The loss curve is almost flat from ~560K onwards and BLEU oscillates around 0.7 without an upward trend, even as the LR keeps decaying. Classic signature of a model that has hit its capacity/data ceiling.

Training trajectory

Step Train Loss Valid BLEU LR
28K 4.63 5.28e-4
160K 4.33 0.46 2.23e-4
305K 4.27 0.71 1.60e-4
385K 4.25 0.54 1.42e-4
700K 4.22 0.77 (best) 1.06e-4

Loss dropped 0.08 over the last 500K steps — essentially flat. BLEU oscillated in the 0.5-0.8 range without trend. Sample translations remained unconditioned boilerplate (e.g. "I'd like to take this opportunity to congratulate you..." for arbitrary Chinese inputs), showing the language-model prior dominated the source signal. Due to time and resource constraints, we had to halt further training.

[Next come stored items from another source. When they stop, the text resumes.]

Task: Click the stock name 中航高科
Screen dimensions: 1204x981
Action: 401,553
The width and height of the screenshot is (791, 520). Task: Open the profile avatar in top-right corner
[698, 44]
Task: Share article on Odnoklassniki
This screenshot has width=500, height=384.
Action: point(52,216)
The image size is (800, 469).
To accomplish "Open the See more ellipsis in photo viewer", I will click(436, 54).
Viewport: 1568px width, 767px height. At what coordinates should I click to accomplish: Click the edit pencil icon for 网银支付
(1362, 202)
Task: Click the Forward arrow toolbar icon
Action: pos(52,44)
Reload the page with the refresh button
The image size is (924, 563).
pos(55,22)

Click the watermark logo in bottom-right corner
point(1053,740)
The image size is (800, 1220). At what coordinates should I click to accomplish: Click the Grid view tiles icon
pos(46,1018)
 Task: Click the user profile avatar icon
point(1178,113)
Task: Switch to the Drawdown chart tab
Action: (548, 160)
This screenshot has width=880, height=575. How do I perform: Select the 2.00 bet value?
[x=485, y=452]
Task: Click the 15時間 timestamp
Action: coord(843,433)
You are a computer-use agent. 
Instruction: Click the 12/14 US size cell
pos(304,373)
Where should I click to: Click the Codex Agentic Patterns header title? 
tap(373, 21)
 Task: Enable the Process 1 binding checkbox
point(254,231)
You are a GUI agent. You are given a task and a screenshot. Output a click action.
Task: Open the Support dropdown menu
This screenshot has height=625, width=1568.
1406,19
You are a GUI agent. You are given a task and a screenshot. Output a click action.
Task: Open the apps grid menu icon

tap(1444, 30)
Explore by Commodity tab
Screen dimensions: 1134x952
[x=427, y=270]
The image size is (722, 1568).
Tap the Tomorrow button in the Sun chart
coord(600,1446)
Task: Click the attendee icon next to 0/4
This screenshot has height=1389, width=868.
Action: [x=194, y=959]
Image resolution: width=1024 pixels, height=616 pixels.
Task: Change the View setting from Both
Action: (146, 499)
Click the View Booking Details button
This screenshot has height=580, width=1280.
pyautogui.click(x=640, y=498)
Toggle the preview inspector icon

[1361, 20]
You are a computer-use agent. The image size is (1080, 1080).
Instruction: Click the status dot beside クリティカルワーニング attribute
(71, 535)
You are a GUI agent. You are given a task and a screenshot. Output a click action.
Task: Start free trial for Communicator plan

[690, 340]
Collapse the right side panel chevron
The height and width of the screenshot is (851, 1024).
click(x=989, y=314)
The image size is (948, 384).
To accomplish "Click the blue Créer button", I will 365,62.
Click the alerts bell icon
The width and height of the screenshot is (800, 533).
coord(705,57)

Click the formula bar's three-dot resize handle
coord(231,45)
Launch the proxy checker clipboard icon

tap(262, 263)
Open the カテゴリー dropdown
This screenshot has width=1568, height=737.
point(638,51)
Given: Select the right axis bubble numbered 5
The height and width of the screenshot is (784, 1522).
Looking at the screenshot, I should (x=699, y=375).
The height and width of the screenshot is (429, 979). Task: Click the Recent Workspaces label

What went wrong — and what didn't

What we ruled out via diagnostics (scripts/diagnose_attention.py):

  • Not a code bug. Encoder outputs differ by source (L2 distances 16-23); decoder logits differ by source (L2 distances up to 65). Cross-attention is wired correctly and passing signal.
  • Not a tokenization bug. SentencePiece alphabet covers 2814 chars at 99.95% coverage. No <unk> on held-out Chinese inputs.
  • Not data misalignment. Spot-checked parallel corpus, zh/en lines aligned.

What actually happened:

  1. zh-en is hard. Unrelated language pair (no cognates, different script, large word-order divergence). Shared BPE vocab degrades to "two disjoint halves" instead of the aligned subword space en-de benefits from. Published Base Transformer results on WMT zh-en top out around BLEU 18-22 even with clean data and careful tuning — not BLEU 27+ like en-de.
  2. Data quality. Even after cleaning (dedupe >50×, length-ratio filter), the corpus still contains substantial news-agency boilerplate and UN-style generic phrasing. These high-frequency patterns become attractors that the language-model prior can exploit without ever learning to condition on source.
  3. Model capacity. Base (65M params) is likely too small for this task. The plateau at loss 4.22 is consistent with the model memorizing the marginal English distribution and failing to model the conditional.
  4. LR decay too aggressive for a slow task. Noam schedule with lr_scale=1 has LR at ~1.06e-4 by step 700K — too low to escape the plateau even if the model had capacity left.

Lessons

  • For a "from scratch on harder language pair" project, prefer Big from the start — don't sink compute into Base hoping it'll converge.
  • Sample translations are a better early-warning signal than BLEU or loss. A loss of 4.2 with mode-collapsed outputs is qualitatively different from a loss of 4.2 with source-conditioned outputs, but both look identical on the loss curve.
  • If building a new tokenizer or filter, delete every downstream cache file by hand. A stale valid.*.cached_*.npz encoded under the old vocab will silently poison eval without any error message.
  • loginctl enable-linger $USER on JupyterHub hosts — without it, tmux and long-running jobs die when the browser session closes.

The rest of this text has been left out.